Task details: Search through the entries for the word "Open" and copy every line that has it.

Records for this task:
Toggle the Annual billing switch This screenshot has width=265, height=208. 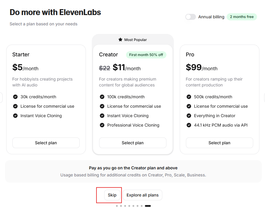(190, 17)
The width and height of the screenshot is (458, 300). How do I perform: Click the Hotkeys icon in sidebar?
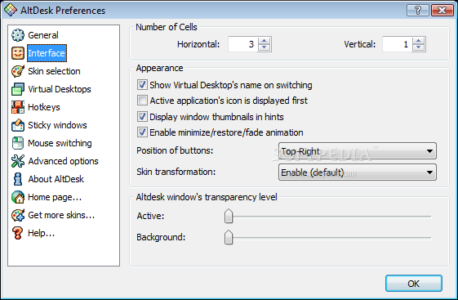pyautogui.click(x=18, y=107)
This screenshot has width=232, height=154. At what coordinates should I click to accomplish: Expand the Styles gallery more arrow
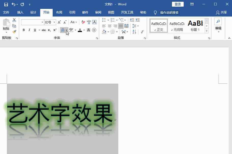[207, 31]
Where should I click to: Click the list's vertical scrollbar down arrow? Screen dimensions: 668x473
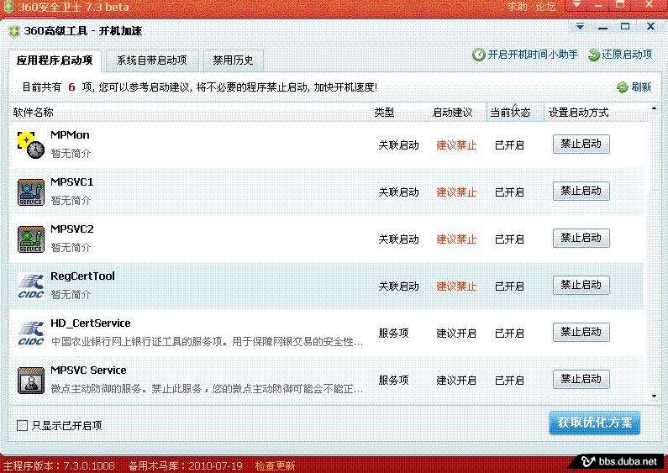coord(655,395)
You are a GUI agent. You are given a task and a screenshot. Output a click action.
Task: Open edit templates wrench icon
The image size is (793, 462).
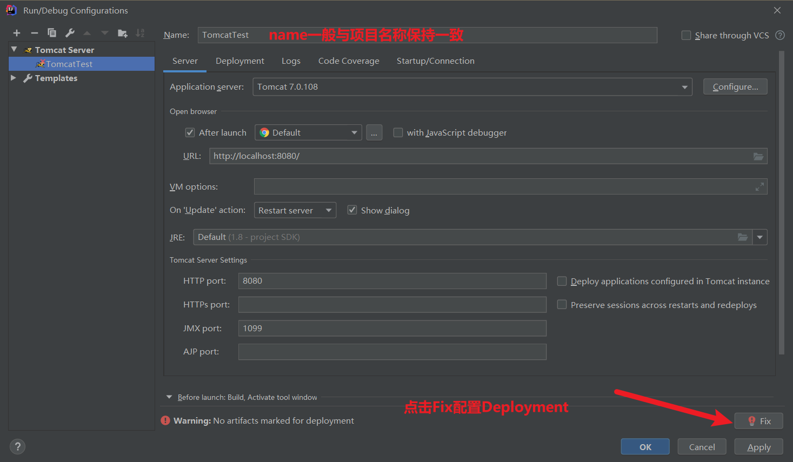pyautogui.click(x=70, y=33)
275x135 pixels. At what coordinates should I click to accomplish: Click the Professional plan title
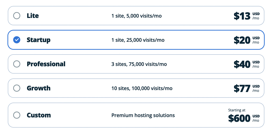[x=46, y=64]
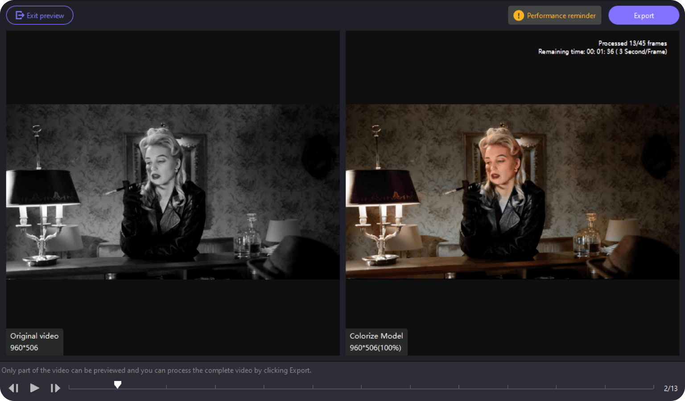Screen dimensions: 685x401
Task: Click the Processed 13/45 frames status text
Action: pyautogui.click(x=632, y=43)
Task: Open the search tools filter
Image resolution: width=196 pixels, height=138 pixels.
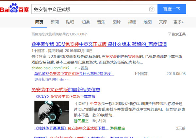Action: tap(177, 34)

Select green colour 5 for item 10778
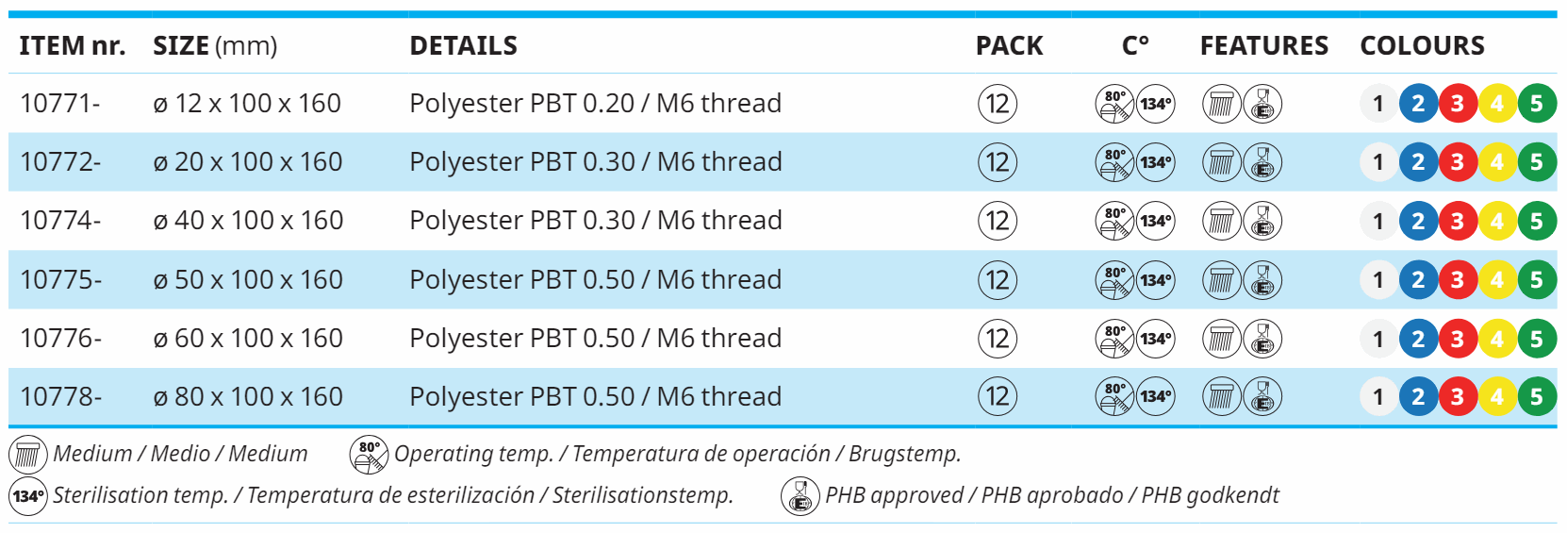1537,397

Task solution:
Task: Open edit templates wrench icon
Task: Open the search tools filter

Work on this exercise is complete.